Culture de maïs: stratégie de survie des femmes

L’ONG coopération agro pastorale  (CAPA) accompagne 12 groupements agricoles dans la zone de Kissidougou  dans la production du mais pour accroitre la productivité en maïs et renforcer la sécurité alimentaire des ménages vulnérables.

Appuyé par la Fondation Rio Tinto la CAPA s’implique également dans le renforcement des capacités de de ces groupements composés en majorité de femme.

« Nous avons reçu des formations sur les techniques culturales du mais, l’alignement des plantes, l’arrosage, l’utilisation de l’angrai » témoigne Kadéba Mara, membre du groupement Lanaya.

La terre ne ment pas. C’est la conviction de cette dame qui se dit prête à rendre utile ce qu’elle a reçu. « Nous  avons reçu des arrosoirs, la semence, des brouette. Je ne peux tout citer ici. Ce qui est sure la terre nous rendra ce qu’on va y mettre » ajoute-t-elle.

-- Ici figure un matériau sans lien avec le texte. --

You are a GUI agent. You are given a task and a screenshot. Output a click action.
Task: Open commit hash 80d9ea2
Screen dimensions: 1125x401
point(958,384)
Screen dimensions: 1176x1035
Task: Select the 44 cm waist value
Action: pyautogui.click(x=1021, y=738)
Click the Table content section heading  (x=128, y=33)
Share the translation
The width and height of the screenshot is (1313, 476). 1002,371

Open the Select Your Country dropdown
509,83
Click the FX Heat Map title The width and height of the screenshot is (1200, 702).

Quant à Makoura Traoré du  groupement l’armée, elle se dit fière. « C’est honneur pour nous. La Fondation Rio Tinto a sauté beaucoup de personne pour venir nous trouver dans notre village. Je cultive du mais il y a des années. Mais ce j’ai appris avec les conseiller agricoles me permet de prospérer dans cette activité. La connaissance personne ne pourra me l’enlever ».

« Grâce à la CAPA nous avons eu l’équipement nécessaire pour cultiver. Nos moyens sont limité mais aujourd’hui on peut soufflé encore. » Mantie Keeita du groupement garantie.

Avec ces 34 membres, le groupement garanti s’est installé le long  du fleuve Nianda pour accéder facilement à l’eau.